Steven Byrnes comments on Can we safely automate alignment research?

Steven Byrnes 1 May 2025 18:09 UTC
LW: 6 AF: 4
0
AF
You could think, for example, that almost all of the core challenge of aligning a superintelligence is contained in the challenge of safely automating top-human-level alignment research. I’m skeptical, though. In particular: I expect superintelligent-level capabilities to create a bunch of distinctive challenges.
I’m curious if you could name some examples, from your perspective?
I’m just curious. I don’t think this is too cruxy—I think the cruxy-er part is how hard it is to safely automate top-human-level alignment research, not whether there are further difficulties after that.
…Well, actually, I’m not so sure. I feel like I’m confused about what “safely automating top-human-level alignment research” actually means. You say that it’s less than “handoff”. But if humans are still a required part of the ongoing process, then it’s not really “automation”, right? And likewise, if humans are a required part of the process, then an alignment MVP is insufficient for the ability to turn tons of compute into tons of alignment research really fast, which you seem to need for your argument.
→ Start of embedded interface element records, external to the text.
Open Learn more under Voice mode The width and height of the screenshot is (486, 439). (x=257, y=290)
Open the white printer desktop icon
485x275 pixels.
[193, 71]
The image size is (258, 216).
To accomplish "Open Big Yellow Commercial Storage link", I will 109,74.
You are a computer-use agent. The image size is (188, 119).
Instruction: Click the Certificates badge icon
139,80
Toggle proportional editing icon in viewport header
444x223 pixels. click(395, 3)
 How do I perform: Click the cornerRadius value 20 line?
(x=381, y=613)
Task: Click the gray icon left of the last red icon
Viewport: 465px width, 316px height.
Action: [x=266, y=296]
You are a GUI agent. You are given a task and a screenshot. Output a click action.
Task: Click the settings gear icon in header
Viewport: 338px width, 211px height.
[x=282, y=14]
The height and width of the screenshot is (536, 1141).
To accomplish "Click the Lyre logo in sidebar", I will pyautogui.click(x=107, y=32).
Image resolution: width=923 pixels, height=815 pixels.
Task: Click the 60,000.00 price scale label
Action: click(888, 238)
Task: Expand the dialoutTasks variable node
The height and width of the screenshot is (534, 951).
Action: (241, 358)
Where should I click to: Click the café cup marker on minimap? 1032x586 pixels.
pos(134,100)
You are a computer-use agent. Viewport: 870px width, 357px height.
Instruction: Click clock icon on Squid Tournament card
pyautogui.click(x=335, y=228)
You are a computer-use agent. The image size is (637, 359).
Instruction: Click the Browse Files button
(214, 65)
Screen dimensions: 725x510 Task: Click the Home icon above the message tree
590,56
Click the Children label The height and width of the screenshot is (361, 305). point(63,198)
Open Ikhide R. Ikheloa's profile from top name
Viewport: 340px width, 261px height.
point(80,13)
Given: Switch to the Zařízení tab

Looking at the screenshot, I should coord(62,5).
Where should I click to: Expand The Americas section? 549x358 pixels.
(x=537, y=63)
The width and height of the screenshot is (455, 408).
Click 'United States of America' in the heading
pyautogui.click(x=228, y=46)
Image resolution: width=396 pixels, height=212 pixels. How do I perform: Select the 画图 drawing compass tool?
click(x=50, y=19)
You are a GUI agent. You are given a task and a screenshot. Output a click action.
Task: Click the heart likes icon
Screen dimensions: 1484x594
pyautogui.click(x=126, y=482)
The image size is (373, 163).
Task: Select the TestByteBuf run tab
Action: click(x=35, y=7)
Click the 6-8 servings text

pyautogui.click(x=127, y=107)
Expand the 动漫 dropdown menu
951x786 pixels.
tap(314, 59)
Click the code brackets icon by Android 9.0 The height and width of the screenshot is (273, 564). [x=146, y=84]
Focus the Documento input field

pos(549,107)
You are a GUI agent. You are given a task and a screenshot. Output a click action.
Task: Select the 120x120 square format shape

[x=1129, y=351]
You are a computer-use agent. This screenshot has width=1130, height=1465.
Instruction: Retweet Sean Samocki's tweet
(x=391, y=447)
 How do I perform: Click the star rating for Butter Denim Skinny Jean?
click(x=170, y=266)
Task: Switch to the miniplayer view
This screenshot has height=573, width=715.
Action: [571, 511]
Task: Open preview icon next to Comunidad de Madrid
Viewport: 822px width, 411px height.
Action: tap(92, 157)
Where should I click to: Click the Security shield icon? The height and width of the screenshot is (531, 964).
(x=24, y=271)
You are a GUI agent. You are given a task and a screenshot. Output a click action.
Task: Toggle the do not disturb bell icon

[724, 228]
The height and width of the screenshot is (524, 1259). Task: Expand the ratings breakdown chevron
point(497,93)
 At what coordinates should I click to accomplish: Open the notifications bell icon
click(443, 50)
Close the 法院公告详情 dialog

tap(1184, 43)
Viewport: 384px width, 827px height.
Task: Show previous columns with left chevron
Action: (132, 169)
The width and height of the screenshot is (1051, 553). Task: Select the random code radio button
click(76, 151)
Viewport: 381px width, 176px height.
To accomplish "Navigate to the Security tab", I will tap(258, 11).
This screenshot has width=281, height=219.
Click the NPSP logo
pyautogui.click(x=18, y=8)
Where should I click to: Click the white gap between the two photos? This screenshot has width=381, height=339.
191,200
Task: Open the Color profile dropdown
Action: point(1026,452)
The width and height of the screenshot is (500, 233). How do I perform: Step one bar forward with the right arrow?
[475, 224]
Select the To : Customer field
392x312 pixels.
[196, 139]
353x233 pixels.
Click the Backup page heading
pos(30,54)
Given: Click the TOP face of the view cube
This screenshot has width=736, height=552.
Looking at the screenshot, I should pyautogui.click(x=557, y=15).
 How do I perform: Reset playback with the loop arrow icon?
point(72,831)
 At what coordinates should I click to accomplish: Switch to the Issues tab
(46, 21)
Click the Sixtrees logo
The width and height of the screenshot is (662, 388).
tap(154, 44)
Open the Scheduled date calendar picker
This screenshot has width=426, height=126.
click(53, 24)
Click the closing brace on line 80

You also talk elsewhere about “performing more limited tasks aimed at shorter-term targets”, which seems to directly contradict “performs all the cognitive tasks involved in alignment research at or above the level of top human experts”, since one such cognitive task is “making sure that all the pieces are coming together into a coherent viable plan”. Right?
Honestly I’m mildly concerned that an unintentional shell game might be going on regarding which alignment work is happening before vs. after the alignment MVP.
Relatedly, this sentence seems like an important crux where I disagree: “I am cautiously optimistic that for building an alignment MVP, major conceptual advances that can’t be evaluated via their empirical predictions are not required.” But again, that might be that I’m envisioning a more capable alignment MVP than you are.
What links here?
- Steven Byrnes's comment on Can we safely automate alignment research? by Joe Carlsmith (1 May 2025 18:08 UTC; 4 points)
- Joe Carlsmith 1 May 2025 21:33 UTC
  LW: 4 AF: 3
  0
  AF Parent
  Re: examples of why superintelligences create distinctive challenges: superintelligences seem more likely to be schemers, more likely to be able to systematically and successfully mess with the evidence provided by behavioral tests and transparency tools, harder to exert option-control over, better able to identify and pursue strategies humans hadn’t thought of, harder to supervise using human labor, etc.
  If you’re worried about shell games, it’s OK to round off “alignment MVP” to hand-off-ready AI, and to assume that the AIs in question need to be able to pursue make and pursue coherent long-term plans.^[1] I don’t think the analysis in the essay alters that much (for example, I think very little rests on the idea that you can get by with myopic AIs), and better to err on the side of conservatism.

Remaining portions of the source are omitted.